Karaoke Court is coming to Kent!

A unique arbitration process called ‘Karaoke Court’ is coming to Kent next year thanks to an interdisciplinary initiative by postgraduate legal research scholar Naomi Woods.

Naomi secured funding from Kent’s Postgraduate Experience Awards for a project to bring Karaoke Court to campus in Spring 2019.

Karaoke Court is an alternative arbitration process and live performance work in which participants select, prepare and perform songs as a way of resolving their disputes. The Karaoke Court judge invites a ‘jury’ comprised of audience members to decide who should win each case. The participants sign an arbitration contract which makes the jury’s decision legally binding.

At an initial planning meeting for the project, held this week, Naomi was joined by an enthusiastic group of postgraduate students for a lively discussion about the technical, ethical, political, philosophical and practical aspects of the court’s arbitration process with lawyer-turned-artist (and inventor of Karaoke Court) Jack Tan.

Naomi said: ‘Law students aren’t generally used to hearing about costumes, singing and performance art, but the social and theoretical themes behind Karaoke Court are of interest to many of us and there was plenty of discussion.’

The meeting helped affirm Naomi’s commitment to bringing the court to Kent but she and the project team are keen to involve more postgraduate students from across the faculties at Kent: ‘What would really make this project dynamic, is if we could also reach out to the School of Arts, particularly postgraduates interested in theatre and performance art, philosophy of art and legal aesthetics. This is an opportunity to produce a work which is both live art and effective law, and which has the potential to forge new interdisciplinary networks whilst encouraging people to think about major questions around justice and judgment.’

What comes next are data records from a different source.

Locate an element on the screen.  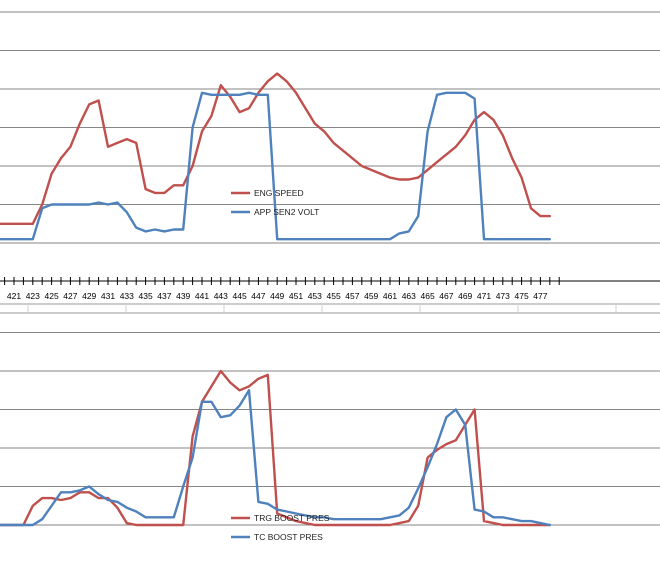
x-tick-label: 473 is located at coordinates (503, 296).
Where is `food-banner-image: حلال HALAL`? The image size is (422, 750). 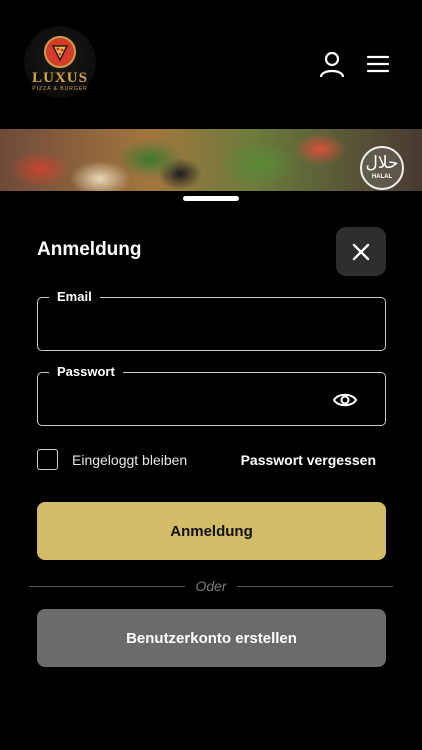 food-banner-image: حلال HALAL is located at coordinates (211, 160).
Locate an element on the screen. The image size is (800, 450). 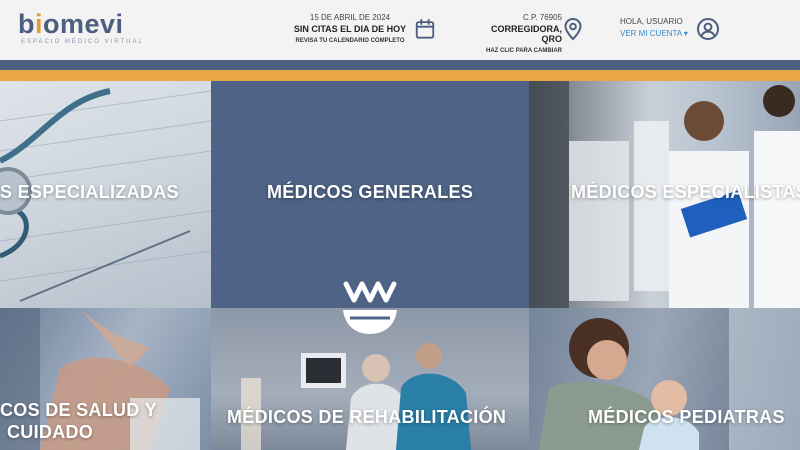
change-location-link: HAZ CLIC PARA CAMBIAR is located at coordinates (517, 51).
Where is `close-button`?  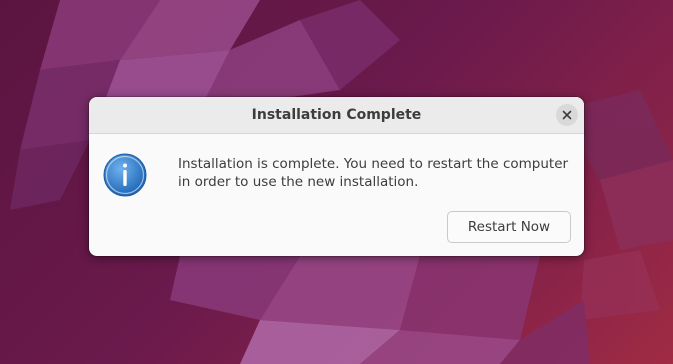 close-button is located at coordinates (567, 115).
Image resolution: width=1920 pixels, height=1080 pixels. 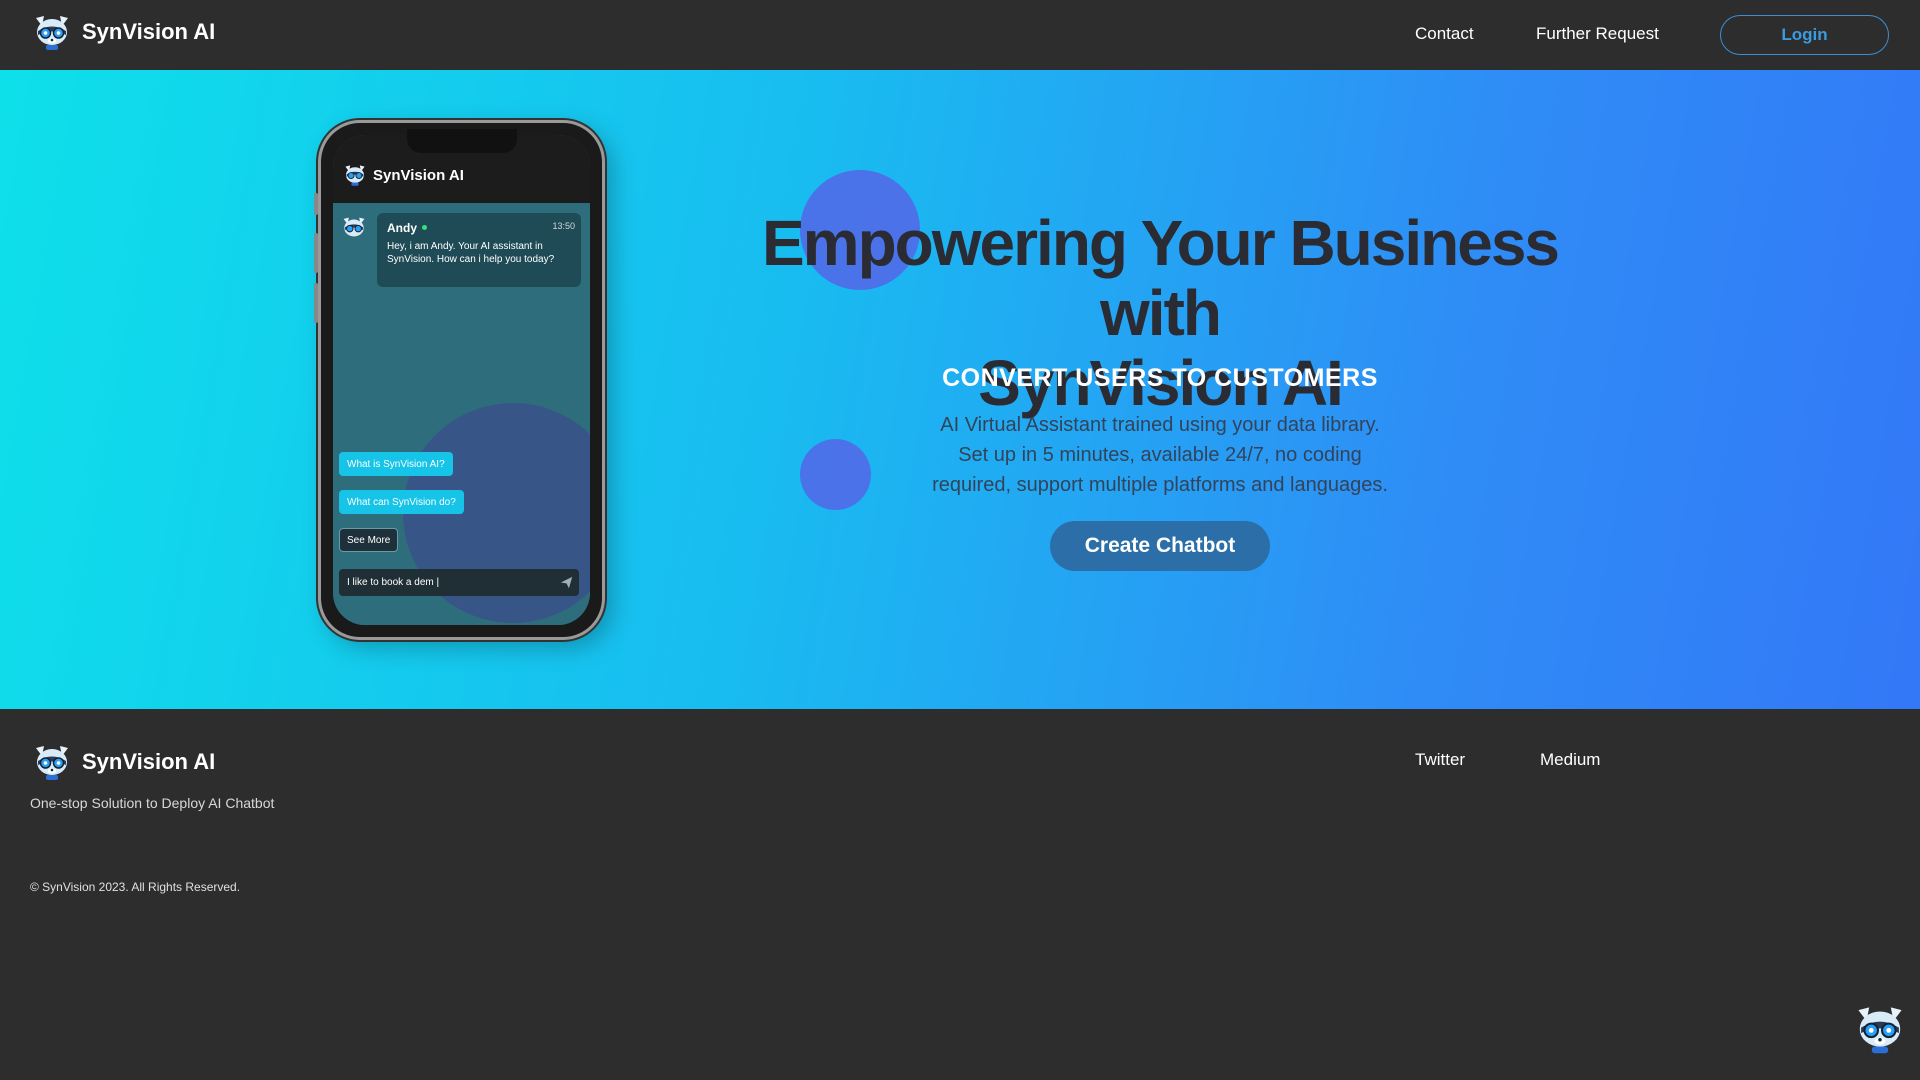 What do you see at coordinates (1880, 1029) in the screenshot?
I see `chat-widget-icon` at bounding box center [1880, 1029].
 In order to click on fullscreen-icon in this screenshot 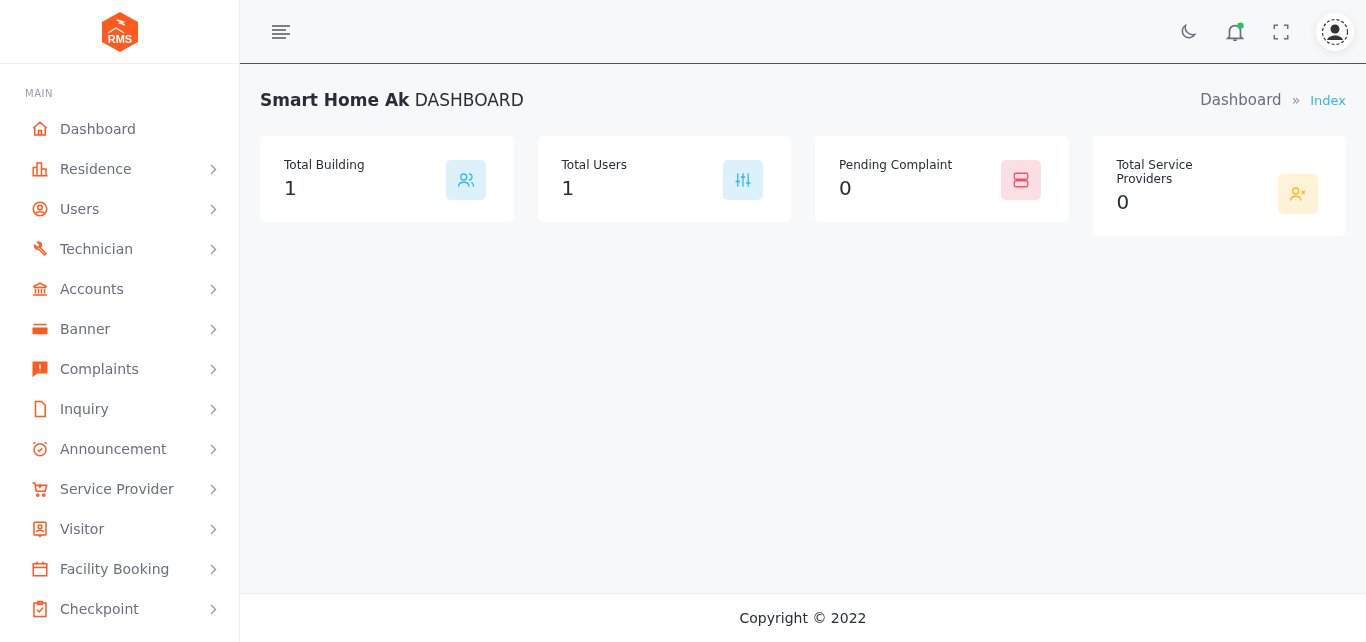, I will do `click(1281, 32)`.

Naomi, who is undertaking an LLM by Research at Kent Law School, submitted an application for funding for the project to the University’s Postgraduate Experience Awards. Funding of up to £1,500 can be awarded for applications to run events or projects which have an interdisciplinary and/or external focus and which help build the postgraduate community at Kent. These events are run by postgraduates, for postgraduates, on a voluntary basis.